Here is what the American Kennel Club says about Border Collies: “A remarkably bright workaholic, the Border Collie is an amazing dog. These energetic dogs will settle down for cuddle time when the workday is done. Borders are athletic, medium-sized herders. On the move, Borders are among the canine kingdom’s most agile, balanced, and durable citizens. The intelligence, athleticism, and trainability of Borders have a perfect outlet in agility training. Having a job to perform, like agility or herding or obedience work is key to Border happiness.” (https://www.akc.org/dog-breeds/border-collie/)
Yoda has a good history with children and has lived with other dogs. His owner wrote, “He is high energy, loves people, loves to run and play, loves other dogs and plays constantly.” Yoda is treat-motivated and knows the cues for sit and stay. Camp Paws & Whiskers for kids is going on right now at the shelter, and volunteer Marianne wrote, “Yoda was really great with the camp kids, he knows some cues, pretty good on leash, really nice boy.”
I met Yoda for the first time on Sunday and he was a little shy at first, and while he loved my treats, was leery of my camera and tried to hide behind Megan.
He warmed up to Megan very quickly.
Border Collies are empathetic and Yoda didn’t want to hurt my feelings.
It didn’t take long for Yoda to relax in Mary’s Place and he had a lot to say.
He wanted to make sure potential adopters knew he’d make a great companion and helper.
If Yoda sounds like the pal you’ve been looking for, come to the shelter and visit him.
We’re hoping that this week’s three featured dogs will be in their new homes by my next post.

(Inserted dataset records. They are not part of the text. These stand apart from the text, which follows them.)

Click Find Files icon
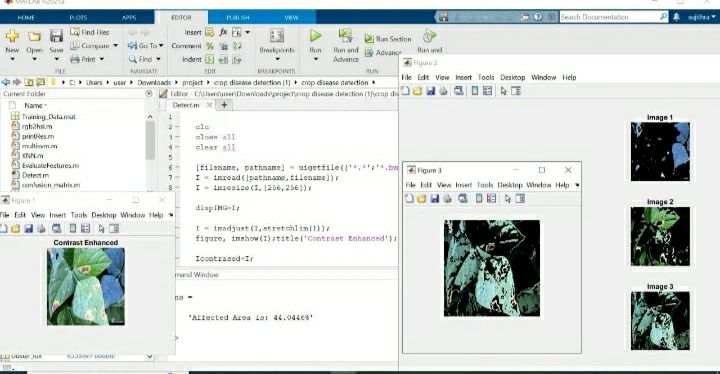This screenshot has height=374, width=720. pos(75,32)
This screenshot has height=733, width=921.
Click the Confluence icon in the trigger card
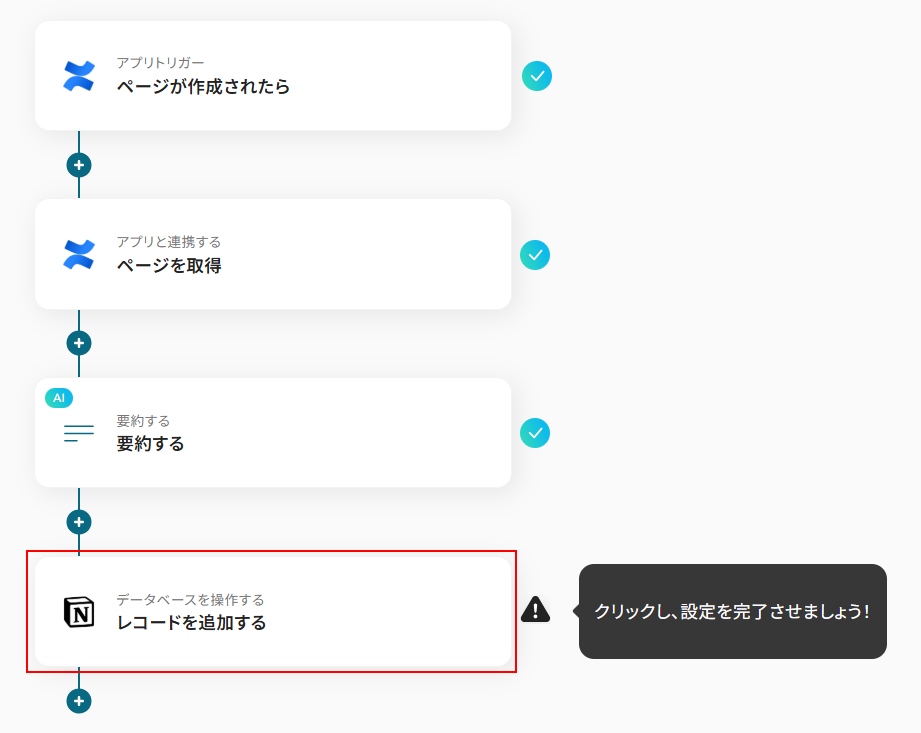click(x=79, y=76)
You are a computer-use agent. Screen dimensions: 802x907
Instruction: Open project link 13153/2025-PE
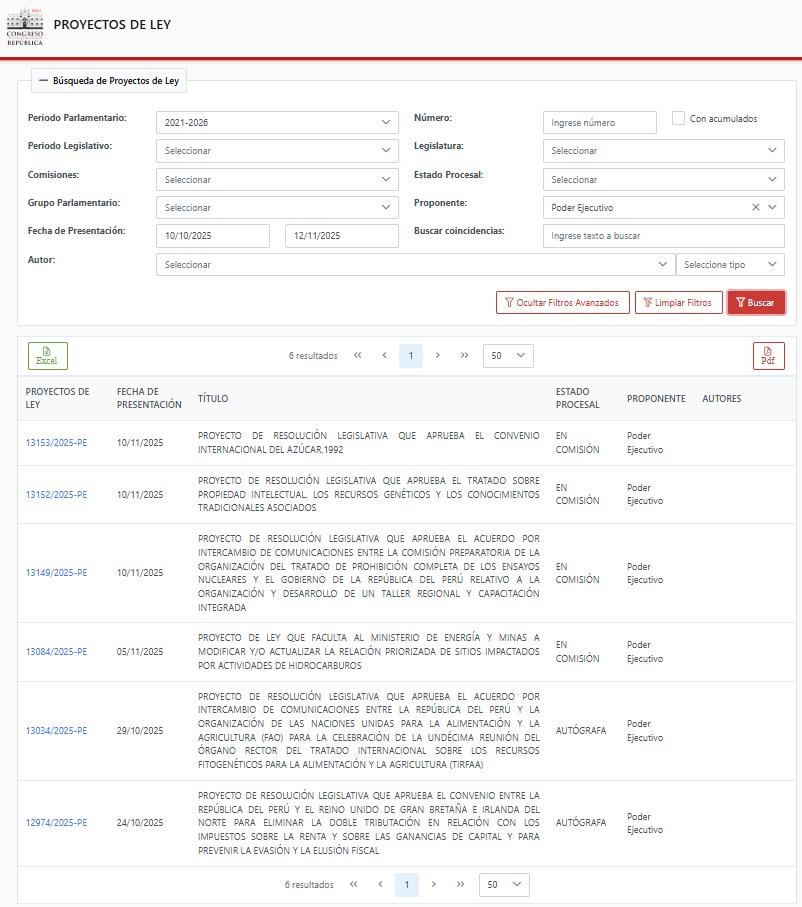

As always, thanks to my photo team volunteers Marianne, Megan, and Linda.
All of the dogs I have featured today, along with other terrific dogs waiting to be adopted, can be found at Oregon Humane Society Salem Campus at this link.
Remember, if you see a dog on my blog whom you are interested in meeting, try to make arrangements to get to the shelter soon. Some dogs are adopted more quickly than you might think.